Source records Block Start

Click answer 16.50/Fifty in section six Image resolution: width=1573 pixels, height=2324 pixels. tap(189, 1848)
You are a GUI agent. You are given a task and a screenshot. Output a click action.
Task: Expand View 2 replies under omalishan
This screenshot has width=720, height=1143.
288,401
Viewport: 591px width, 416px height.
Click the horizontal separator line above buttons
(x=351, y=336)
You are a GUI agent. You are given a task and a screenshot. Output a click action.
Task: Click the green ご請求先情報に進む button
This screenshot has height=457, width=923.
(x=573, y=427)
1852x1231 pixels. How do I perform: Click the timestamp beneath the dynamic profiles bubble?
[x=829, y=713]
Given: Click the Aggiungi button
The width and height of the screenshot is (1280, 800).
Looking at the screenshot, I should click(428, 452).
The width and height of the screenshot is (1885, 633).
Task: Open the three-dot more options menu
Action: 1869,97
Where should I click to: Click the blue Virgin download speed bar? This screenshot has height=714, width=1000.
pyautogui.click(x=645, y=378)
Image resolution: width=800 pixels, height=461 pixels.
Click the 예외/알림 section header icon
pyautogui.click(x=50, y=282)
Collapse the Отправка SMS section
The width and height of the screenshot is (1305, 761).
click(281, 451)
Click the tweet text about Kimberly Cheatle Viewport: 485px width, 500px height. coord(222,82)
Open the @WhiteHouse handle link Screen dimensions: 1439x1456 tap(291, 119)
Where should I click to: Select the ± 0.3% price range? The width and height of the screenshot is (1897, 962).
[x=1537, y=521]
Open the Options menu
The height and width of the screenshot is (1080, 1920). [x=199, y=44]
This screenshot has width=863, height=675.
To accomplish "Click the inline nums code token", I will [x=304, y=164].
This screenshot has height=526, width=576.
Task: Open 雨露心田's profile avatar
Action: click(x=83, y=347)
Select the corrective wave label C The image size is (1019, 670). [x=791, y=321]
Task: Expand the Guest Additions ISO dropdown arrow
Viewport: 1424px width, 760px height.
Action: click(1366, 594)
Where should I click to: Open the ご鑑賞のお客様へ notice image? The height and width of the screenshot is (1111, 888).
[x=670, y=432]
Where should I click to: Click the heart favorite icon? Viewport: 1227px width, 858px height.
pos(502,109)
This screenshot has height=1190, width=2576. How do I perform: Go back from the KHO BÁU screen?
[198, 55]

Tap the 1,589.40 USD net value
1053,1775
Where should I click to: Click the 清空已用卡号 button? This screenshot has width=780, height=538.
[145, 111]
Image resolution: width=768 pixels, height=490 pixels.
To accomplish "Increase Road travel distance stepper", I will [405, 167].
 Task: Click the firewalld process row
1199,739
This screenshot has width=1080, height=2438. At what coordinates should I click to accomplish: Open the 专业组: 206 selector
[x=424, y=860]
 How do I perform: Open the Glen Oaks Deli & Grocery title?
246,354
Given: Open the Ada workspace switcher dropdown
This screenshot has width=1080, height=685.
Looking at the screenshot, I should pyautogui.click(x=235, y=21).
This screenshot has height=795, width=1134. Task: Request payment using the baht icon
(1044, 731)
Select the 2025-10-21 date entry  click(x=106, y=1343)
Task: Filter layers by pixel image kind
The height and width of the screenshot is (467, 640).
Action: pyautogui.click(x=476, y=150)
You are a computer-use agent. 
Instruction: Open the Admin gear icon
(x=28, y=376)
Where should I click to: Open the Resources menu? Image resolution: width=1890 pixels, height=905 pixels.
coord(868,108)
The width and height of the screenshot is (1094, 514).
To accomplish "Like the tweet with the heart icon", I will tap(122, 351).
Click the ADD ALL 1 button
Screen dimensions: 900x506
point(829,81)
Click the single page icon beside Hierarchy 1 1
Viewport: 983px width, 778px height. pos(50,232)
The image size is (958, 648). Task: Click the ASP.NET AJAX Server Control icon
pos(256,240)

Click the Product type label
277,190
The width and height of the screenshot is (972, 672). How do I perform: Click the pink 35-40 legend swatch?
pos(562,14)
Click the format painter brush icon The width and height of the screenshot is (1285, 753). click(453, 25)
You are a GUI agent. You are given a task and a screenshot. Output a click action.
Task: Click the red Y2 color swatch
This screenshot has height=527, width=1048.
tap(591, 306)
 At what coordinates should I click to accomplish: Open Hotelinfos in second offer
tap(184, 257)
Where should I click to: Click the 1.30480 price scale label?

Source records Block End

— Your instructions —
Print out every record again, exactly and in full.

— Output for this exercise —
Click answer 16.50/Fifty in section six Image resolution: width=1573 pixels, height=2324 pixels. tap(189, 1848)
You are a GUI agent. You are given a task and a screenshot. Output a click action.
Task: Expand View 2 replies under omalishan
This screenshot has width=720, height=1143.
288,401
Viewport: 591px width, 416px height.
Click the horizontal separator line above buttons
(x=351, y=336)
You are a GUI agent. You are given a task and a screenshot. Output a click action.
Task: Click the green ご請求先情報に進む button
This screenshot has height=457, width=923.
(x=573, y=427)
1852x1231 pixels. How do I perform: Click the timestamp beneath the dynamic profiles bubble?
[x=829, y=713]
Given: Click the Aggiungi button
The width and height of the screenshot is (1280, 800).
Looking at the screenshot, I should click(428, 452).
The width and height of the screenshot is (1885, 633).
Task: Open the three-dot more options menu
Action: 1869,97
Where should I click to: Click the blue Virgin download speed bar? This screenshot has height=714, width=1000.
pyautogui.click(x=645, y=378)
Image resolution: width=800 pixels, height=461 pixels.
Click the 예외/알림 section header icon
pyautogui.click(x=50, y=282)
Collapse the Отправка SMS section
The width and height of the screenshot is (1305, 761).
click(281, 451)
Click the tweet text about Kimberly Cheatle Viewport: 485px width, 500px height. coord(222,82)
Open the @WhiteHouse handle link Screen dimensions: 1439x1456 tap(291, 119)
Where should I click to: Select the ± 0.3% price range? The width and height of the screenshot is (1897, 962).
[x=1537, y=521]
Open the Options menu
The height and width of the screenshot is (1080, 1920). [x=199, y=44]
This screenshot has width=863, height=675.
To accomplish "Click the inline nums code token", I will [x=304, y=164].
This screenshot has height=526, width=576.
Task: Open 雨露心田's profile avatar
Action: click(x=83, y=347)
Select the corrective wave label C The image size is (1019, 670). [x=791, y=321]
Task: Expand the Guest Additions ISO dropdown arrow
Viewport: 1424px width, 760px height.
Action: click(1366, 594)
Where should I click to: Open the ご鑑賞のお客様へ notice image? The height and width of the screenshot is (1111, 888).
[x=670, y=432]
Where should I click to: Click the heart favorite icon? Viewport: 1227px width, 858px height.
pos(502,109)
This screenshot has height=1190, width=2576. How do I perform: Go back from the KHO BÁU screen?
[198, 55]

Tap the 1,589.40 USD net value
1053,1775
Where should I click to: Click the 清空已用卡号 button? This screenshot has width=780, height=538.
[145, 111]
Image resolution: width=768 pixels, height=490 pixels.
To accomplish "Increase Road travel distance stepper", I will [405, 167].
 Task: Click the firewalld process row
1199,739
This screenshot has width=1080, height=2438. At what coordinates should I click to accomplish: Open the 专业组: 206 selector
[x=424, y=860]
 How do I perform: Open the Glen Oaks Deli & Grocery title?
246,354
Given: Open the Ada workspace switcher dropdown
This screenshot has width=1080, height=685.
Looking at the screenshot, I should pyautogui.click(x=235, y=21).
This screenshot has height=795, width=1134. Task: Request payment using the baht icon
(1044, 731)
Select the 2025-10-21 date entry  click(x=106, y=1343)
Task: Filter layers by pixel image kind
The height and width of the screenshot is (467, 640).
Action: pyautogui.click(x=476, y=150)
You are a computer-use agent. 
Instruction: Open the Admin gear icon
(x=28, y=376)
Where should I click to: Open the Resources menu? Image resolution: width=1890 pixels, height=905 pixels.
coord(868,108)
The width and height of the screenshot is (1094, 514).
To accomplish "Like the tweet with the heart icon", I will tap(122, 351).
Click the ADD ALL 1 button
Screen dimensions: 900x506
point(829,81)
Click the single page icon beside Hierarchy 1 1
Viewport: 983px width, 778px height. pos(50,232)
The image size is (958, 648). Task: Click the ASP.NET AJAX Server Control icon
pos(256,240)

Click the Product type label
277,190
The width and height of the screenshot is (972, 672). How do I perform: Click the pink 35-40 legend swatch?
pos(562,14)
Click the format painter brush icon The width and height of the screenshot is (1285, 753). click(453, 25)
You are a GUI agent. You are given a task and a screenshot. Output a click action.
Task: Click the red Y2 color swatch
This screenshot has height=527, width=1048.
tap(591, 306)
 At what coordinates should I click to accomplish: Open Hotelinfos in second offer
tap(184, 257)
Where should I click to: Click the 1.30480 price scale label?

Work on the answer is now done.